The bill also requires that the Department of Health and Human Services submit two reports: one on the barriers to marijuana research and how to overcome those obstacles and another on the potential health benefits of cannabis. In addition to this, it clarifies that physicians are allowed to talk about the benefits and risks of cannabis with their patients.
In a press release, Feinstein stated that the current regulations and rules made it hard for researchers to study how cannabis and cannabis-derived medications could be used optimally in the treatment of a myriad of health conditions. She explained that this bill would reduce the obstacles around the research process, which would in turn help get cannabis-derived, FDA-approved drugs to patients safely.
Grassley echoed Feinstein’s thoughts, arguing that the bill would also help to better understand the cannabis plant as well as its potential side effects and benefits.

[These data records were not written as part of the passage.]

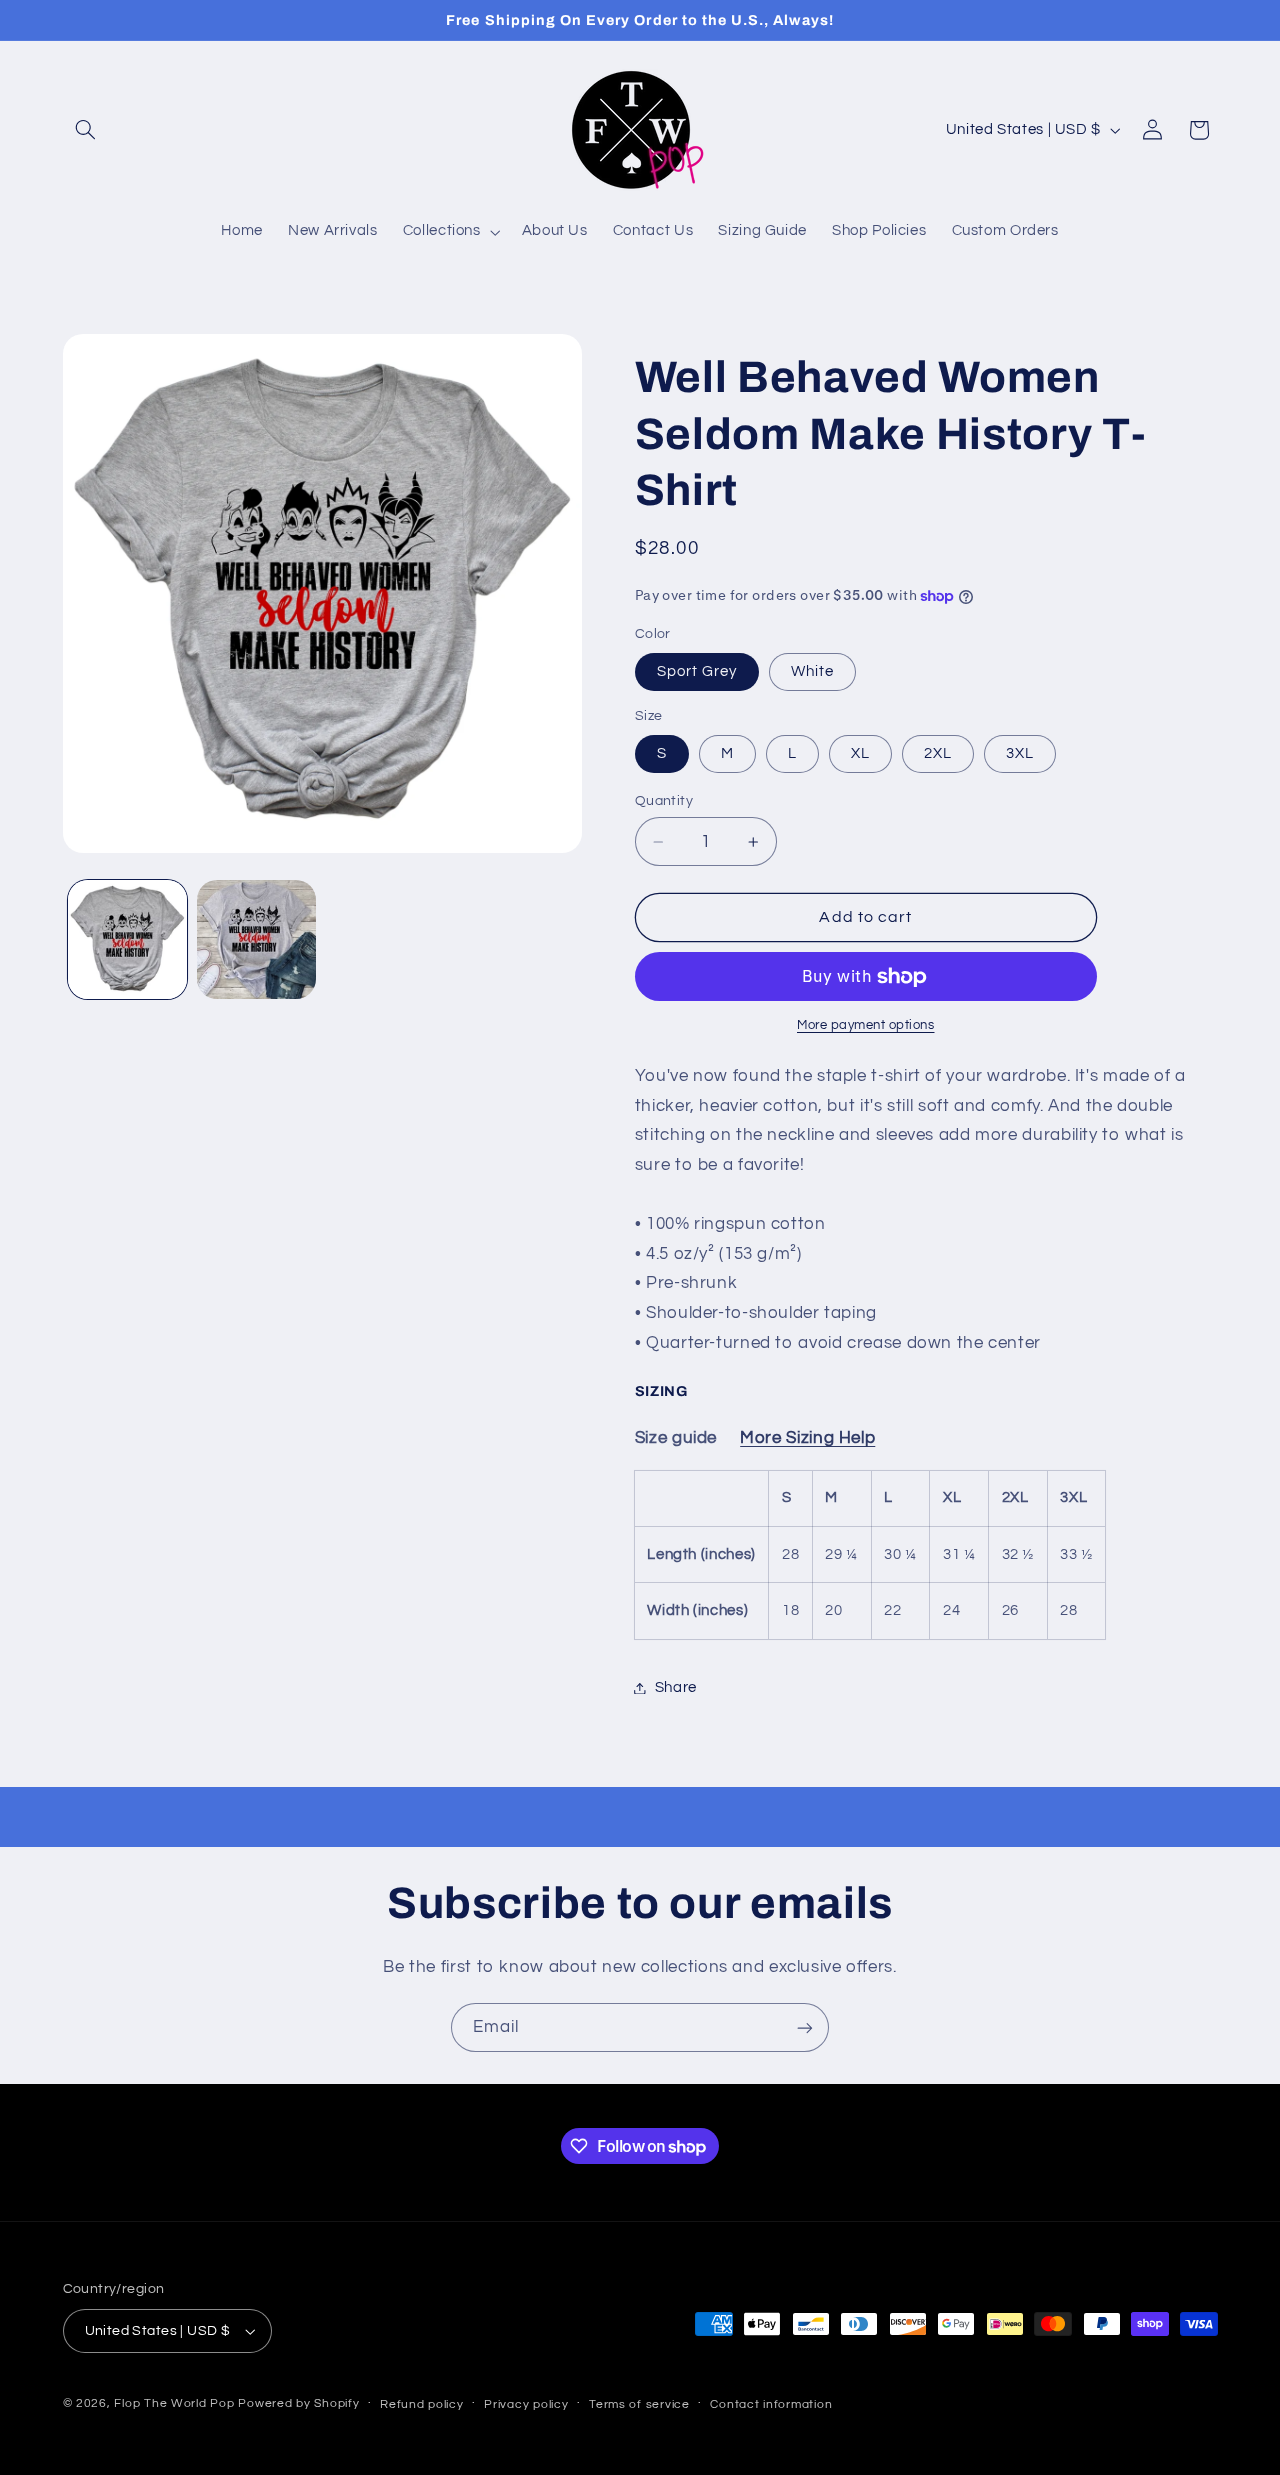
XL (860, 753)
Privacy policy (526, 2404)
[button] (86, 130)
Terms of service (639, 2404)
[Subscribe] (805, 2027)
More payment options (866, 1026)
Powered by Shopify (298, 2403)
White (812, 671)
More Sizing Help (807, 1439)
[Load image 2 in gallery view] (256, 939)
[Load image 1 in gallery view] (127, 939)
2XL (938, 753)
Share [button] (676, 1687)
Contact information (771, 2404)
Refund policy (422, 2404)
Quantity (664, 801)
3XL (1020, 753)
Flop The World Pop (174, 2403)
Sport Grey (697, 671)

He explained that the legislation would empower the Food and Drug Administration to analyze medical cannabis and cannabidiol (CBD) products in a responsible and safe way, letting the public decide whether these products could be used in the future based on scientific data.
Schatz added that the measure’s approval brought legislators one step closer to eliminating the barriers, which made it difficult for scientists to conduct research on the safety and effectiveness of marijuana use, which would afford patients more treatment options.
An earlier version of this particular legislation was unanimously approved by the Senate in 2020, before being reintroduced last year. Once this bill becomes law, industry players such as Cannabis Strategic Ventures Inc. (OTC: NUGS) could see the easing of some of the bottlenecks which have made studying marijuana a difficult task in the past.